At the time Cat Stevens was one of the most popular and successful recording artists on the planet. Hits like “Moonshadow,” “Peace Train,” and “Father and Son” had propelled him into the multi-million selling pop stratosphere and he traveled to Bangladesh with the aim of using that fame to highlight the plight of its people.
Man on a mission
“Elaine told me that he was flying to Chittagong the next morning on the first flight. So I went out on my motorcycle at 5:30 AM and sat there in Old Dhaka Airport, hoping I might see him.
“He walked in and then there were two of us in the airport, and we had a conversation. As we were talking, Alun Davies (Stevens’ long time guitarist) walked in — and I suggested it would be really wonderful to jam together some time. They were both exceedingly kind and said they thought that was a nice idea, but that they were quite busy, so would have to see.”
“It was just magical.”
“At 9 o’clock the next night, a car rolls up and out walk Cat Stevens and Alun Davies… and we sat there in the big Concern house on Road 28 in Dhaka with Aengus and a dozen or so volunteers and we had a phenomenal night of music, playing Cat Stevens songs and Beatle songs and so forth.
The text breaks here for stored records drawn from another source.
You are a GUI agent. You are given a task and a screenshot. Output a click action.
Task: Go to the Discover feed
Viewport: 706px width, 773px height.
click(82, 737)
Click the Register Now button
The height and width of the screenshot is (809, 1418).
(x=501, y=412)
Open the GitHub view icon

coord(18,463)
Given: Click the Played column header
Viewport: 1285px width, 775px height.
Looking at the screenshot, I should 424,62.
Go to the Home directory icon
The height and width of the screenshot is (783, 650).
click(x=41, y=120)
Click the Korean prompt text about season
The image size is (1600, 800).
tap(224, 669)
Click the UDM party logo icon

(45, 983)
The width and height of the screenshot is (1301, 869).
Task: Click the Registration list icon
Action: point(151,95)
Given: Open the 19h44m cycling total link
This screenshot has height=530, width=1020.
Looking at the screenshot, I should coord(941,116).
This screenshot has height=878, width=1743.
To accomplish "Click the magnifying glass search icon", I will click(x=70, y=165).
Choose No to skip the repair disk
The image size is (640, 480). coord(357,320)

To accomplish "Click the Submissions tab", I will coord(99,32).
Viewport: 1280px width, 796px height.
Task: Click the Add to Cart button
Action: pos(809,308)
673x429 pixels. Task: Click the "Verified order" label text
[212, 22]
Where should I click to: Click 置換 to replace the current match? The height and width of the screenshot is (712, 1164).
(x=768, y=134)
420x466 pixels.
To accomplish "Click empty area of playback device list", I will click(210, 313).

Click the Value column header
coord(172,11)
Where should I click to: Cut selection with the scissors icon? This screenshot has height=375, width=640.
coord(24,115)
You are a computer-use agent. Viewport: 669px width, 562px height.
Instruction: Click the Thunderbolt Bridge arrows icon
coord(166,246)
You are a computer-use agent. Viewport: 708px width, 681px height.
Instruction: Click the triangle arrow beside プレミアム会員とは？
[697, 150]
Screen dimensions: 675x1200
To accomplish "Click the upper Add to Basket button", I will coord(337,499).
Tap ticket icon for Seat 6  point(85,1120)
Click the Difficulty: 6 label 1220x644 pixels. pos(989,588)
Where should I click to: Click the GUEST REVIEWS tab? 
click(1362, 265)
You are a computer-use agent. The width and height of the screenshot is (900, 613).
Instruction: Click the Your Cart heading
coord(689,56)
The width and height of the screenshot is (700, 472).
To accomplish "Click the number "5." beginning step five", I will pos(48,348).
It was just magical.”
The Aengus in question was Father Aengus Finucane, one of the driving forces behind Concern, who would go on to become a titan of the aid industry. The volunteers were mostly Irish — nurses, doctors, and engineers who had come to donate their time and skills to the cause. One photograph of the occasion still exists, a priceless snapshot of a precious moment in time.
“A couple of weeks later, he generously donated 50,000 pounds.”
Stevens, now known as Yusuf Islam, formed a connection with West, and an affection for the work of Concern. “A couple of weeks later, he generously donated 50,000 pounds. We wrote some letters back and forth and I had the privilege of visiting his family in London in 1978 on my way out of Bangladesh.”
For a music buff like Keith West it was a surprising and memorable bonus to add to the many incredible experiences he had gained during his time with Concern.
“It trained a generation of humanitarian workers.”
Reflecting on that time, he echoes the words of many others who served there in the 1970s. “We all took much more away from Bangladesh than we ever gave, in terms of how the experience enriched our lives. All you can do is continue to give back. It was a heady experience… and it trained a generation of humanitarian workers who have been contributing ever since.”
Concern Worldwide has been working in Bangladesh since 1972, and today runs a wide range of programs across the country, targeting vulnerable communities in both rural and urban areas.